The Hybrid Reality (What I Actually Do)

Real talk: Most production systems are hybrid.

My Medical Chatbot uses:

  • Traditional: Auth, user management, session storage (Postgres)
  • Agentic: Query understanding, RAG retrieval, response generation (LangGraph + OpenAI)
  • Traditional: Rate limiting, caching, monitoring (Redis + Datadog)

You don't replace everything. You use the right tool for each layer.

Metrics That Matter Now

The KPIs changed too. Here's what I track in agentic apps vs. traditional:

MetricTraditionalAgentic
Response Time50-200ms1-5s (LLM latency)
Cost per Request$0.001$0.02-0.10 (token usage)
Edge Case HandlingRequires codingOften handled automatically
DebuggingStack traces, logsPrompt tracing, LLM observability
Iteration SpeedSlower (code changes)Faster (prompt tweaks)

Skills You Need Now

If you want to build with the agentic stack, here's what to learn (in order):

1. Prompt Engineering (Not a Meme)

Learn system prompts, few-shot examples, chain-of-thought. This is your new "business logic" layer.

2. Vector Databases & Embeddings

Understand cosine similarity, chunking strategies, hybrid search. This is your new "database" layer.
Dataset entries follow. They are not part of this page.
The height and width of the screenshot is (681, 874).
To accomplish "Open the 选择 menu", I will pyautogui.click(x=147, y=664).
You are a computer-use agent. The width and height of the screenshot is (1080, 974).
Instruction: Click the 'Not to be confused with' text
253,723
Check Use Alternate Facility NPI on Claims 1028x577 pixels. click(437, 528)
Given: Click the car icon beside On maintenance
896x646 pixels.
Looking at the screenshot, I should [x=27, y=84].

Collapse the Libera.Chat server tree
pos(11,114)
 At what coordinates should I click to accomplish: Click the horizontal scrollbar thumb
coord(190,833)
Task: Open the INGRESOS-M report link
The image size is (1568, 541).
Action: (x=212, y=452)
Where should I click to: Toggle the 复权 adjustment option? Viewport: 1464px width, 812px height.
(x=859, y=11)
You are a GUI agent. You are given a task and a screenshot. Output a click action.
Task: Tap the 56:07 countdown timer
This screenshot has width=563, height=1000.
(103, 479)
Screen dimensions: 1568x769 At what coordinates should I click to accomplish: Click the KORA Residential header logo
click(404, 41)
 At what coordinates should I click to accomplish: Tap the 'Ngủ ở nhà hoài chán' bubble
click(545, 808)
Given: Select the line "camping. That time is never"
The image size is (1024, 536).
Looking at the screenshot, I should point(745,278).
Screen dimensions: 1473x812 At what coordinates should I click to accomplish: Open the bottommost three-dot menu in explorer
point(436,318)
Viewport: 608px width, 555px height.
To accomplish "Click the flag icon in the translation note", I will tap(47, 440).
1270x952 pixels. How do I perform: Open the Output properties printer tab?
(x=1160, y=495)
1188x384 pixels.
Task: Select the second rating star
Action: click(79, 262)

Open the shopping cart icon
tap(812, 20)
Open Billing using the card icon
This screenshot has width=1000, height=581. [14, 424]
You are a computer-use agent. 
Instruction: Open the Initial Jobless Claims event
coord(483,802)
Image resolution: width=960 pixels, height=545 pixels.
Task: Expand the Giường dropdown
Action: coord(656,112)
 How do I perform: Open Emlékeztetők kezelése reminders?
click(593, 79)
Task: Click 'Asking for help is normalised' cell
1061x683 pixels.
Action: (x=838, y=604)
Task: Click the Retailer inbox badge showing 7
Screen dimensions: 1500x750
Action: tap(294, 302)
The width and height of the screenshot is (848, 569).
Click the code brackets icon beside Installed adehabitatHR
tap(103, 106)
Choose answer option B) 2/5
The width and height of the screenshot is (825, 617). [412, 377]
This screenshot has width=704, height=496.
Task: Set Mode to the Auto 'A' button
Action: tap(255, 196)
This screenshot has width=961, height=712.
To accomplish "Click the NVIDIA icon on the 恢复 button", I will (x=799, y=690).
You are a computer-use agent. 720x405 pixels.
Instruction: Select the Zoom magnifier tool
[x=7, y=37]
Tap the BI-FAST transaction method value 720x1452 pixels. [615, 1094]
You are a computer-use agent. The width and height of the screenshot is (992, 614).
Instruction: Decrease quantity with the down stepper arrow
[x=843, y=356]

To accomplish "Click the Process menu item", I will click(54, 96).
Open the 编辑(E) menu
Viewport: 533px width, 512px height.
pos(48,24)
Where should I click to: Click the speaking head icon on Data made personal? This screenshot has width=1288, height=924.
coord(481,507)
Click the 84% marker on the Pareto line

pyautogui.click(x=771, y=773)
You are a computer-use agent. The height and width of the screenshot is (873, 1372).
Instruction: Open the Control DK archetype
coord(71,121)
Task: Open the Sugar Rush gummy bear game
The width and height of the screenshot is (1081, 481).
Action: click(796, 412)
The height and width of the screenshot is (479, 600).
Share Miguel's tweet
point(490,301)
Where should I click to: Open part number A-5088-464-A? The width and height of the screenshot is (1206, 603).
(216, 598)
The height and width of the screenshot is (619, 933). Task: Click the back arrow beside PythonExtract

3. LangChain / LangGraph / LlamaIndex

Pick one framework. Learn its primitives (agents, tools, chains). This is your new "backend framework."

4. LLM Observability

Use LangSmith, Helicone, or Weights & Biases. You can't debug with console.log anymore.

5. Cost & Latency Optimization

Learn caching strategies, prompt compression, and when to use smaller/faster models.

The Bottom Line

The stack didn't just get new tools. The paradigm shifted.

You're not writing code that executes deterministically. You're orchestrating probabilistic systems that reason and adapt.

It's weird at first. But once you internalize it? You ship faster, handle more complexity, and build products that were impossible 2 years ago.

Traditional development isn't dead. But if you're only learning React and REST APIs in 2025, you're missing the biggest shift in software since mobile.

Learn to orchestrate. The new stack isn't about control—it's about direction.